A edição de Jornal Nacional na noite de quarta-feira, 20, começou com uma reportagem sobre um tema de amplo interesse: os perigos de um novo golpe de celular envolvendo carteiras de motorista, ou carteiras de motoristados brasileiros. Foi uma reportagem relevante, sem dúvida, mesmo sendo uma matéria absolutamente comum para os padrões noticiosos da Globo. Mas eis que, bem no final do artigo, algo se desviou da habitual edição impessoal e asséptica. A âncora Willian Bonner levantou a bola e seu companheiro de banco, Ana Luiza Guimarães, fez uma revelação um tanto pessoal no ar. Primeiramente, ela disse que também foi abordada por esses golpistas.
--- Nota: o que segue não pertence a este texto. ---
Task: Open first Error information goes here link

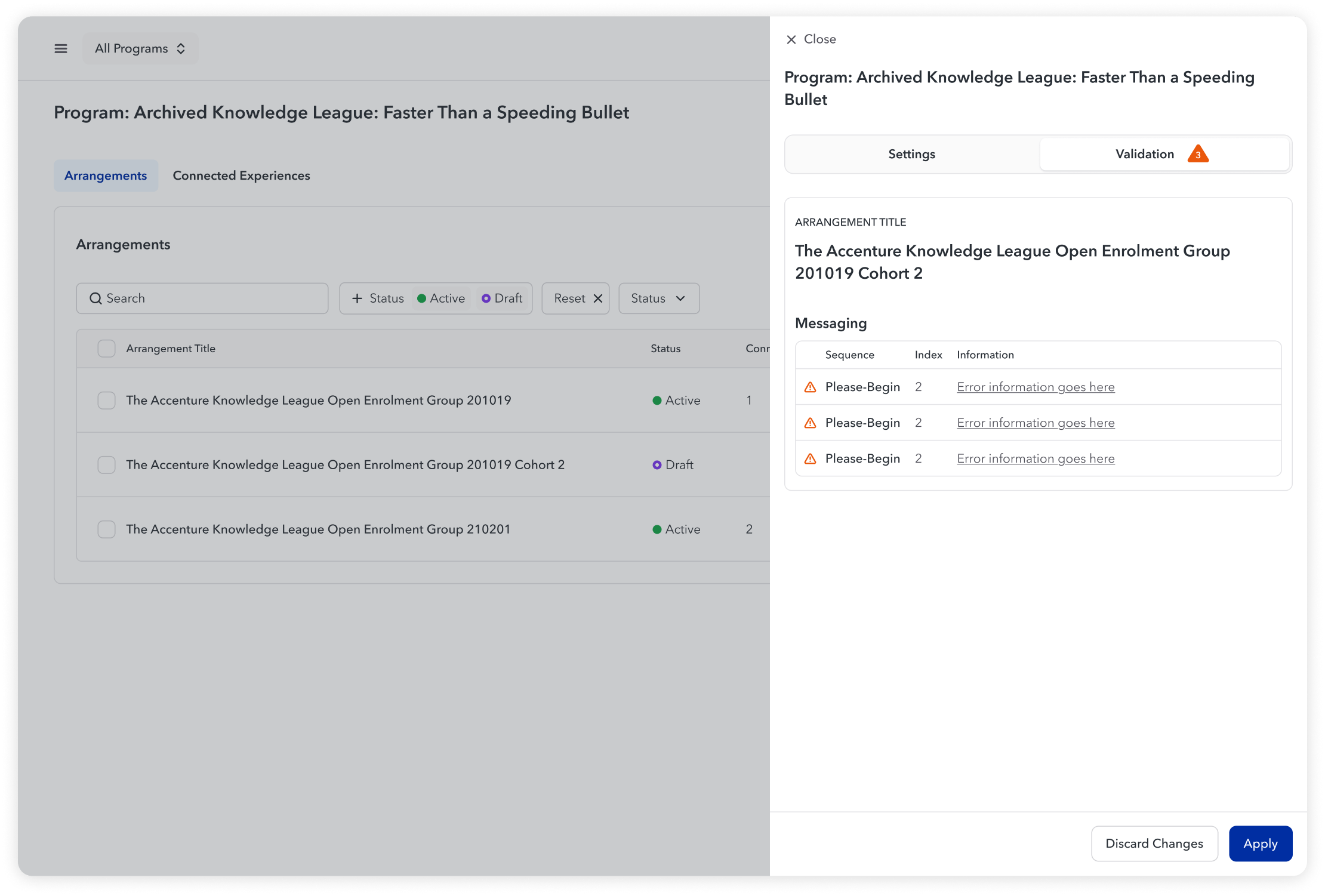Action: (1036, 387)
Em seguida, ela fez uma “confissão” pueril, mas capaz de surpreender o público: ela não tem nem carteira de motorista, porque nunca tirou.
O assunto pode parecer prosaico demais até para ser abordado neste relatório — mas, se o leitor for além destas linhas, verá que, por trás de algo assim, tão leve e inofensivo, há uma notável mudança de atitude que resume os dilemas do jornalismo televisivo atual.
Afinal, o que está por trás da oferta do JN?
Ao revelar que ela mesma foi alvo do golpe que o sujeito do JN, e também expondo ao país que não tem carteira de motorista, Ana Luiza Guimarães fez o que abre o apetite do público na era das redes sociais: entregou de bandeja um pedacinho de sua vida pessoal. É um detalhe fortuito que, na prática, não acrescenta nada digno de nota à importante denúncia do JN. Mas expor a intimidade, fazer acreditar que se é espontâneo e “verdadeiro” hoje é um ingrediente infalível — como comprova o sucesso dos ditos. influenciadores — mobilizar não só a audiência televisiva, mas também a arena da Internet. Quando o maior telejornal do país incorpora esse tipo de recurso, mostra que algo substantivo está mudando na relação das pessoas com a TV.
O que é essa mudança no jornalismo televisivo?
Nos últimos anos, o jornalismo profissional em geral em todo o mundo começou a enfrentar uma concorrência desleal — e prejudicial à sociedade — proveniente da enxurrada de fontes duvidosas de informação e de notícias falsas espalhadas pela internet, especialmente nas redes sociais. A reação a este perigoso avanço da desinformação inclui mudanças e readaptações significativas que não se pretende resumir aqui. Mas um sintoma visível específico é a tentativa de telejornais como a Globo de incorporar algo dessa “espontaneidade confessional”, por assim dizer, ao estilo de seus apresentadores. Lances como o de Ana Luiza Guimarães e outras piadas e gracejos pessoais de âncoras ou repórteres respondem a um desejo de ampliar a empatia e a credibilidade desses mediadores de notícias. Independentemente do que o espectador pense sobre a simples falta de carteira de motorista da estrela do programa, JNé um fenômeno que veio para ficar.